**AIM 1:**
In the listing below, copy out word for word the lines from the one with "Where should I" up to and including the one with "(x=1022, y=1355)". Omit the pictures.

**SUPPLIED TEXT:**
## START

# Fuel Tank Capacity?



## Rivergoer (Mar 30, 2017)

CruzeRSTN said:


> So everywhere I've looked it lists 13.7Gal or 52L as the capacity but I've never got more than 43L(roughly 11Gal) into the tank and that's pushing it after the pump has kicked out. That's with the gas light being on as well.


My Gen 1 Diesel fuel light comes on when there’s still about 2Gal (6-7L) remaining in the tank. That could account for the discrepancy. Not sure how much fuel is left in your particular model when the light comes on.

Also the sensitivity of fuel pump shutoff varies from station to station. So pulling the nozzle after it clicks off may not be providing a complete fill.

Finally, the Cruze filler neck/tube can hold a significant quantity of fuel that’s not usually included in the tank capacity. On my Gen 1 diesel, I can pump another 2-2.5Gal (7-9L) in AFTER the fuel pump clicks off.

Diesel is of course very different than Gasoline, your results may vary.


----------



## BobJacobson (Jan 10, 2018)

I have a 17 diesel.

My regular fill up to first click is usually 45 ish litres.

That is when the DIC says I have about 120km to empty.

I average 4.2 l/100km so it makes sense there is about 6-7 more litres in the tank.

## END

**DATA RECORDS:**

## START

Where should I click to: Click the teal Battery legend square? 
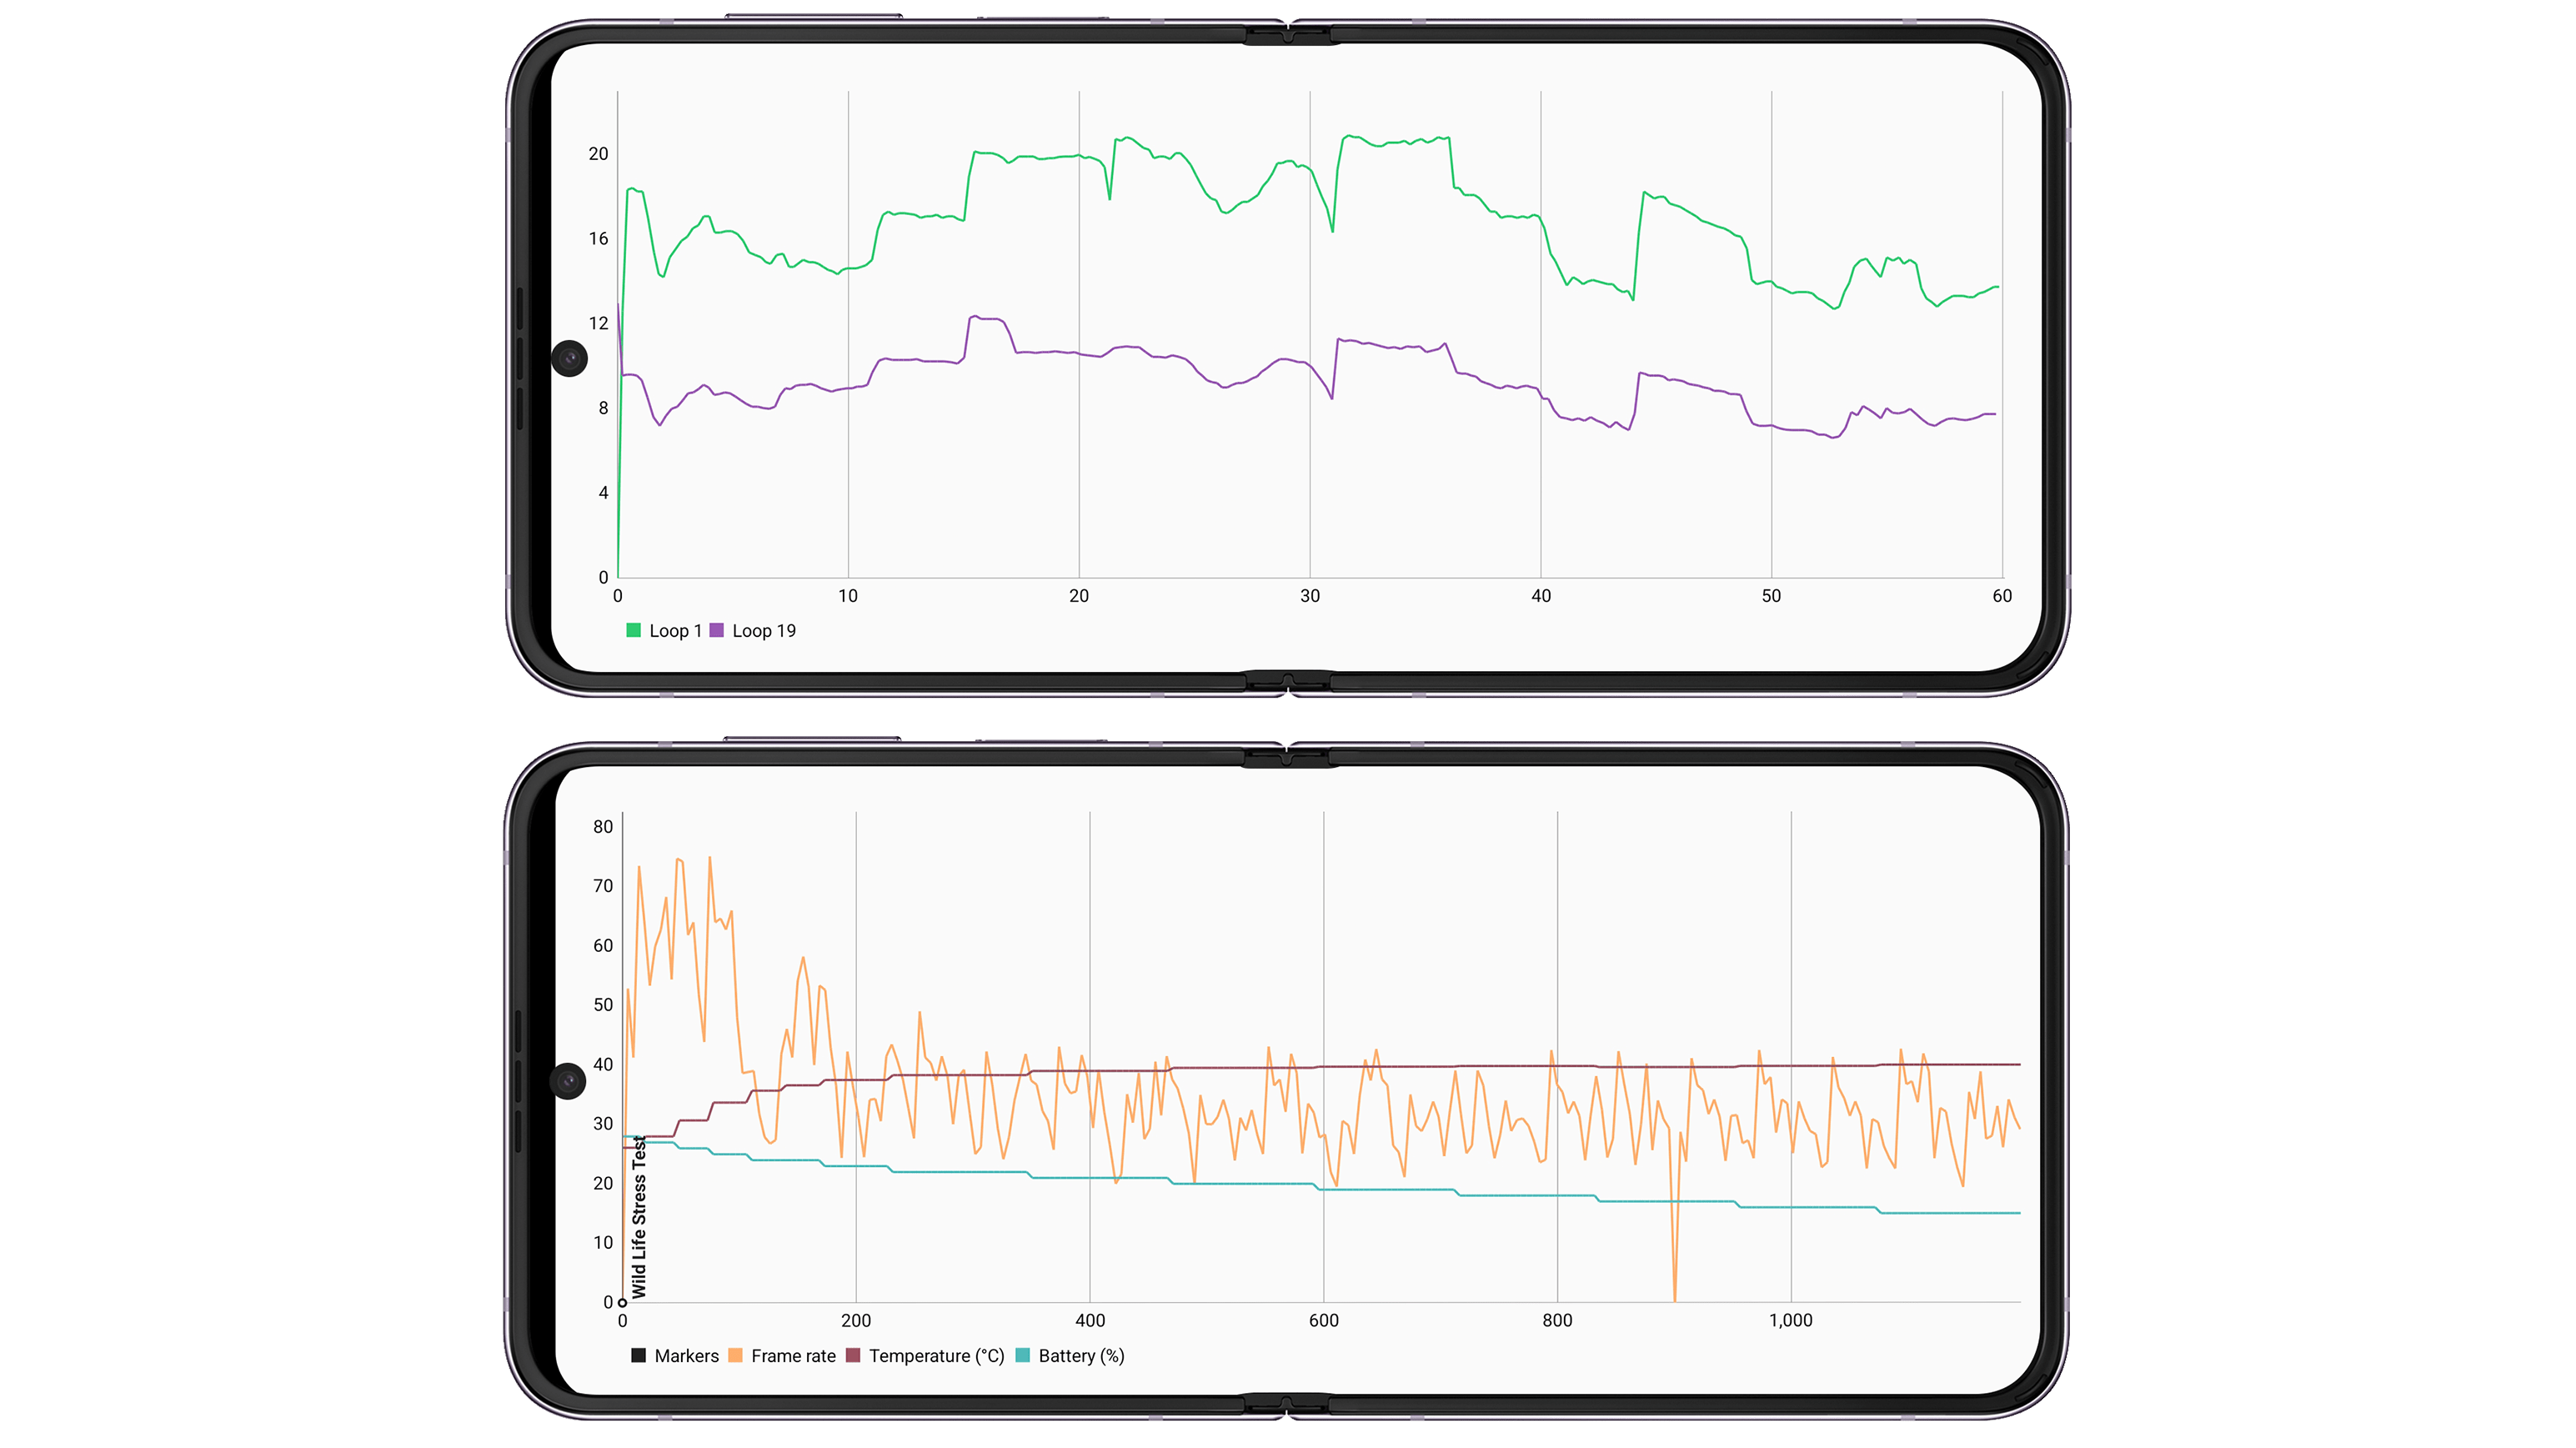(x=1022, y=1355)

## END
## START

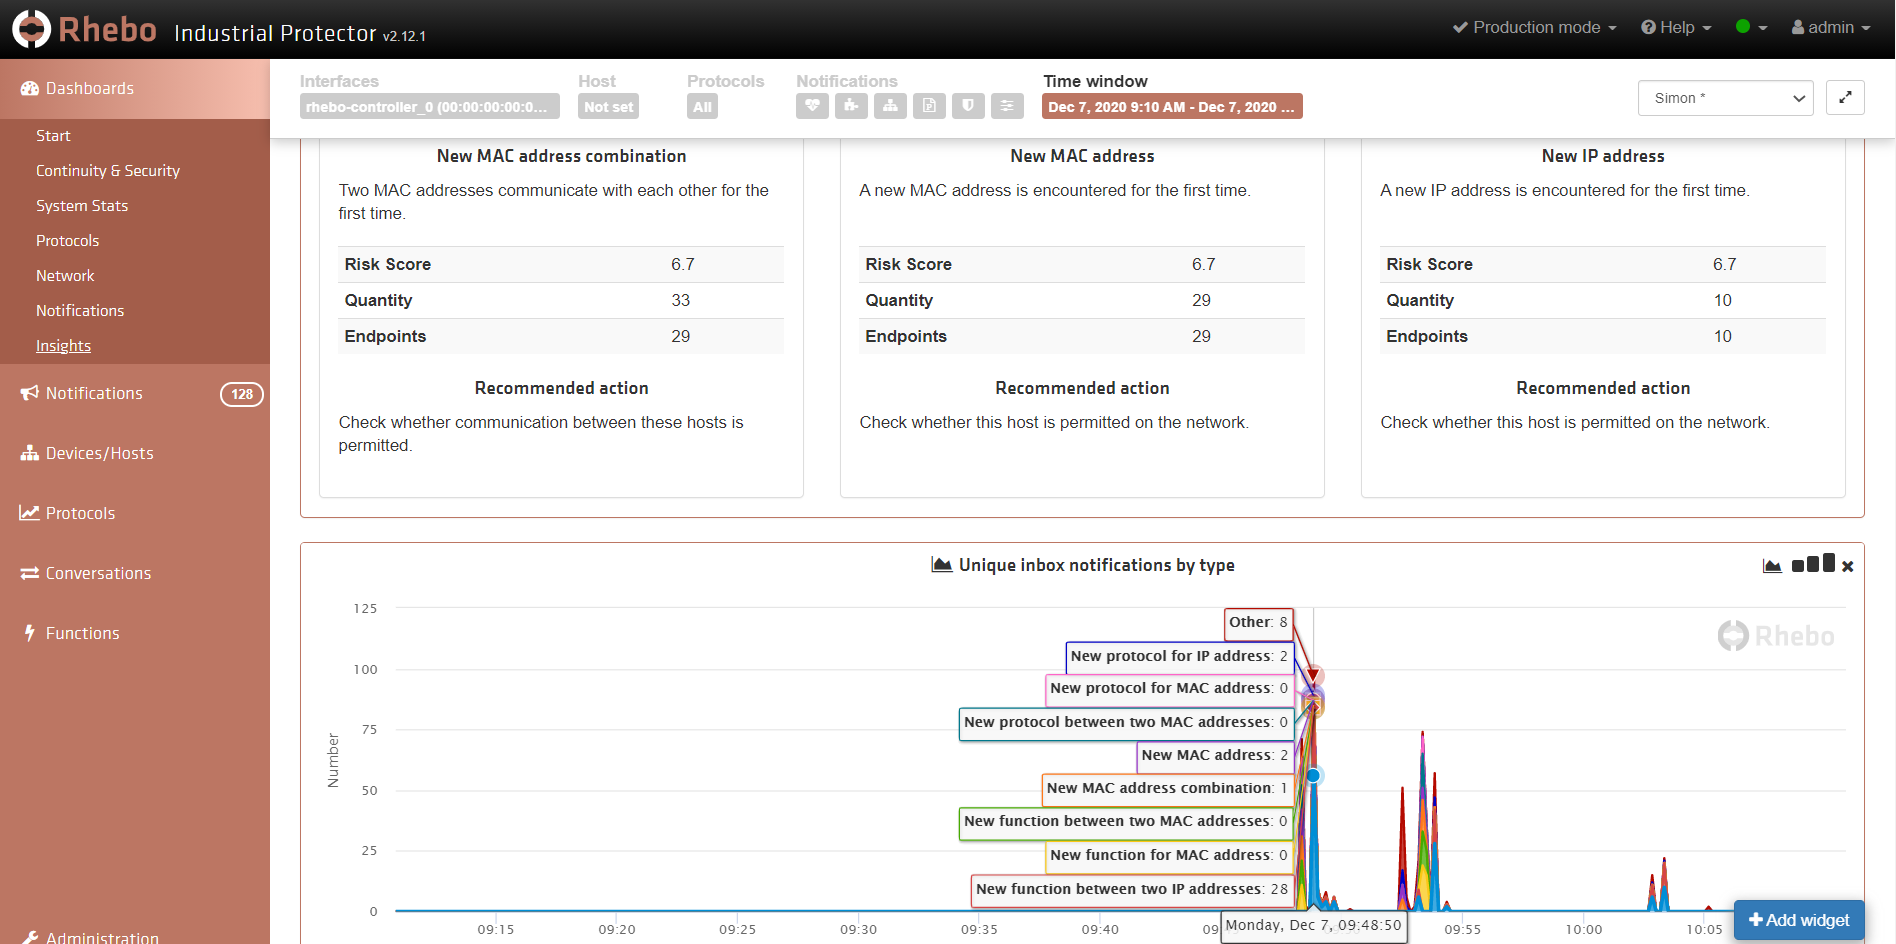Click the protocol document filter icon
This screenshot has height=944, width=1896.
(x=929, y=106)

## END

**AIM 2:**
Answer from the thread on fuel tank capacity:
(a) On the Gen 1 diesel, roughly how much fuel is still in the tank when the fuel light comes on?
(b) On that same car, how much more fuel can be pumped in after the pump clicks off?
(c) What average fuel consumption is reported for the 17 diesel?

**WRITTEN SOLUTION 1:**
Where should I click to: Click the teal Battery legend square? 
(x=1022, y=1355)

**WRITTEN SOLUTION 2:**
(a) About 2 gallons (6–7 liters).
(b) Another 2–2.5 gallons (7–9 liters).
(c) 4.2 liters per 100 km.